Gamers need to snap out of it and realize that fun can take many forms. Not just the forms that have been spoonfed to them by big game companies.

-Gespenst-3828d ago

3. Tech-fetishism

Now, I understand the desire people have to see their game running well. Framerates, major visual indiscrepancies and glitches- these can all detract from how a particular game was meant to be experienced. However, for many, it seems like that experience in itself is kind of throw-away-kind of secondary and unimportant. Rather, it seems PC gamers and even some console gamers see their games as a means to the end of demonstrating the power of their PCs. The games then, serve as testaments to the power of their PCs- their PCs a testament to their fetishistic knowledge and even their financial status.

It's a culture of games as benchmarks. If games companies were to continue to pander to this audience, games wouldn't really get anywhere as a medium creatively or artistically (or rather, they AREN'T getting anywhere)- they'd be too preoccupied with giving happy endings to the PC crowd with their adolescent tech-boners, for this is where the money would be. The Crysis series of games are a good example of this- the developers themselves internalised and took seriously on-board the question "will it be able to run Crysis?", which ultimately sets the creative and development processes down the road of superficiality.

It doesn't stop there. You see it manifested in the fascination with minor, near imperceptible graphical qualities. Anti-aliasing, screen tearing, "jaggies," volumetric lighting, and on and on. Now I understand that such graphical "deficiencies" can detract from the overall experience, but this rarely seems to be the priority for gamers. Instead, they invariably focus on the features themselves, rather than what they contribute to the experience.

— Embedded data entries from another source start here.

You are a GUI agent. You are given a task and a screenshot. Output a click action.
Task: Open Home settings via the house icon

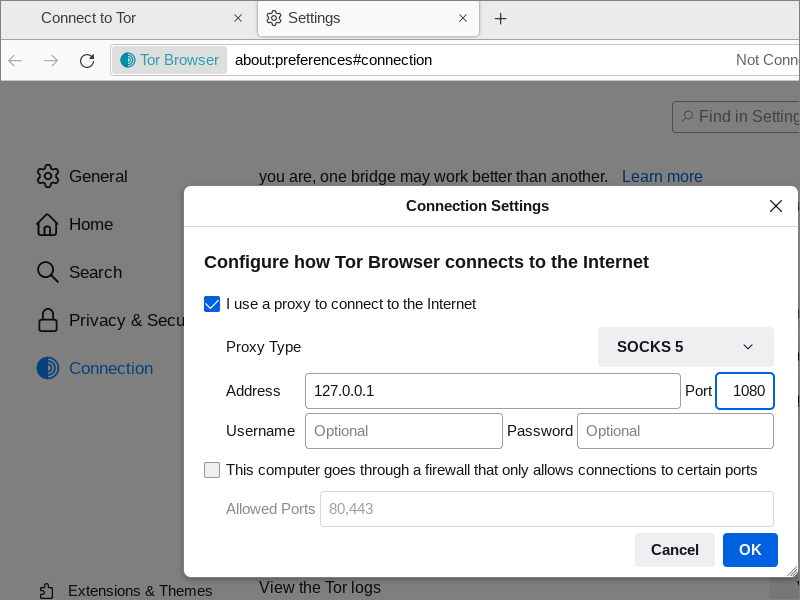tap(47, 224)
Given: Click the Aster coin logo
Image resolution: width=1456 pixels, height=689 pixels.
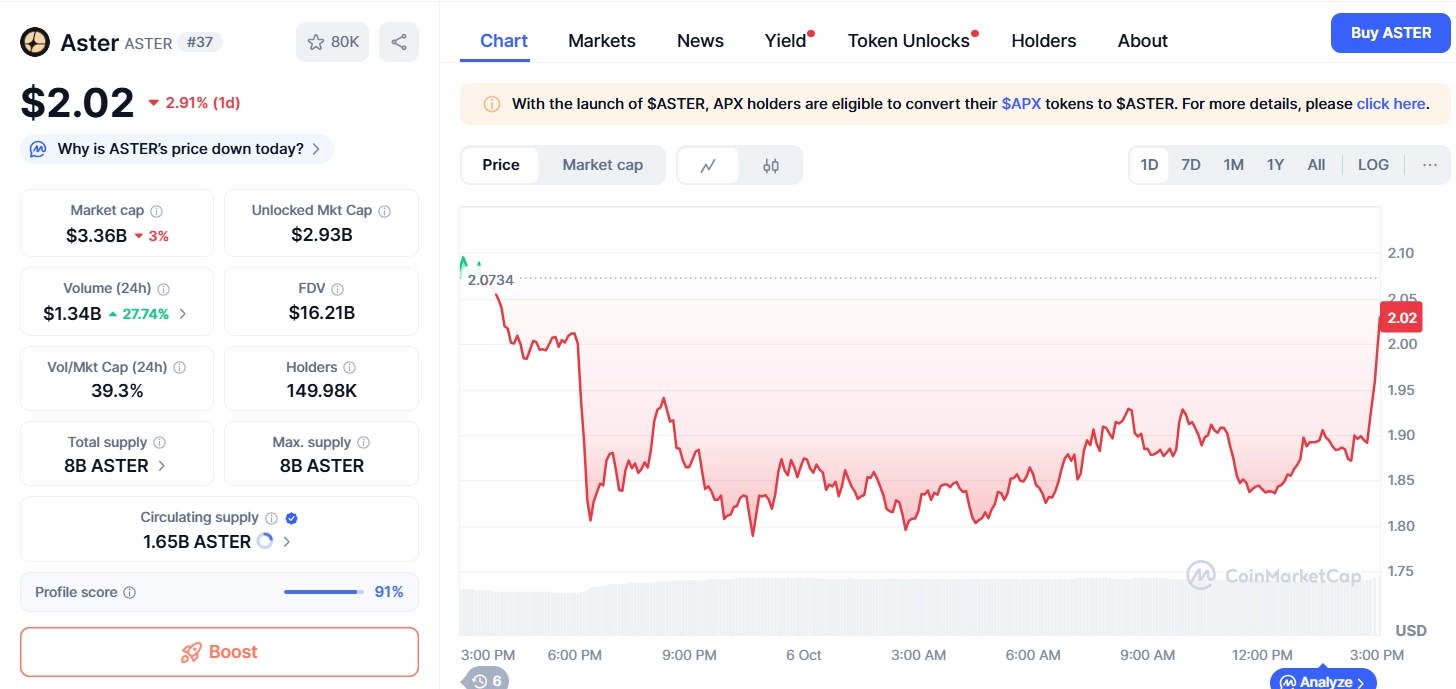Looking at the screenshot, I should pyautogui.click(x=34, y=43).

They isolate those graphical features and look at them ONLY as good or bad examples of those features. But these things don't really matter. Deadly Premonition is known to be host to pretty much the full gamut of perceived graphical "no-nos," but it's still one of the greatest games I, and many others, have played this generation. Sure if a game is just churned out carelessly and cynically and such graphical shortcomings are evidence of this, then THAT's bad, but only in relation to the entire experience that the game is supposed to be. These fetishized graphical features then also seem to play into gamer fixation with realism in games. Maybe if we're trying to render reality then, "jaggies" and whatnot are not to be desired, but it's totally conceivable that they could serve an artistic purpose in a more graphically stylized game. They're not intrinsically a bad thing, but they're percieved that way because there's an implicit directive underpinning games and game culture that games are marching towards some kind of maximum realism. It's a kind of artistic totalitarian regime, not to mention games are ONLY growing in the graphics department. They're lobotomised in nearly every other department, and although of course there are exceptions, most popular mainstream games are utterly moronic.

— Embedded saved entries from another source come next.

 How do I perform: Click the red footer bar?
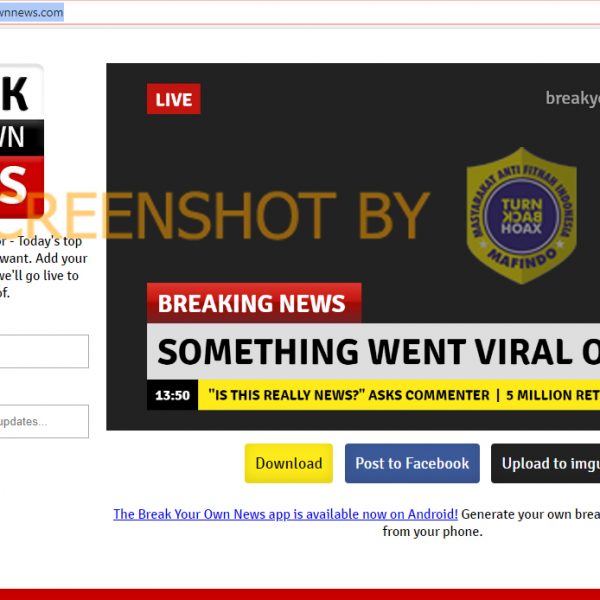[x=300, y=594]
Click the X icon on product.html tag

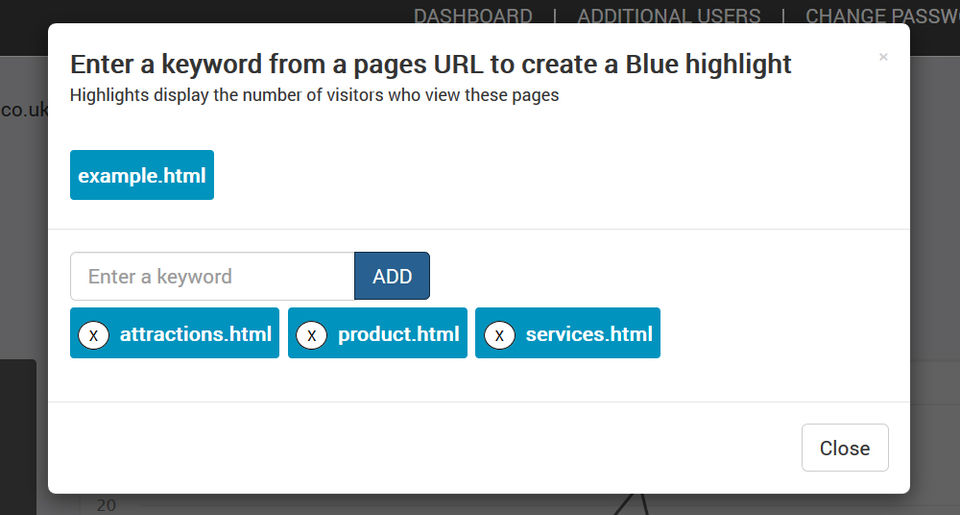pos(312,335)
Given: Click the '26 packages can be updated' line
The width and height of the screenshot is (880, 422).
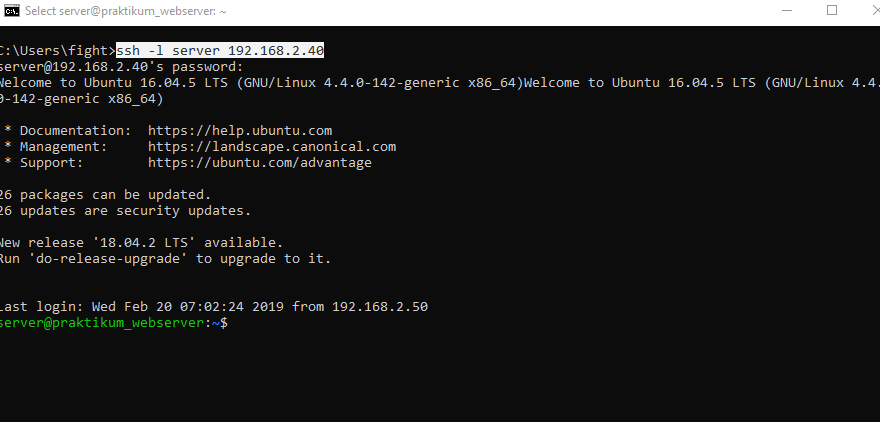Looking at the screenshot, I should click(x=105, y=194).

In general, such fetishism is a means to control and to materialistic compensation for a lack of power. You have knowledge of a very specialised and specific, closed hobby, and compensate for your lack of power by obsessing over the power of your machine. Games become mere challenges for your "rig" rather than enriching, artistic experiences. You play them merely to see your PC in action- that PC of which has become an illusory extension of yourself from which you derive and illusory sense of power.

-Gespenst-3828d ago

Technology should only ever be a means to an end- in this case that end being art and creativity. For those things are what shake the status quo and broaden and enrich our minds- the humanistic possibilities and potentialities are enormous and shouldn't be stifled; we can't be distracted from them. Of course enjoyment is important too, but even this is made subordinate to PC power fantasies.

Of course I don't mean to tar everyone who's ever built their own PC with this brush. I know there are those who genuinely do prioritise the games over the tech, but it's nonetheless a pretty prevalent thing I've noticed. Just "puttin' it out there" as they say.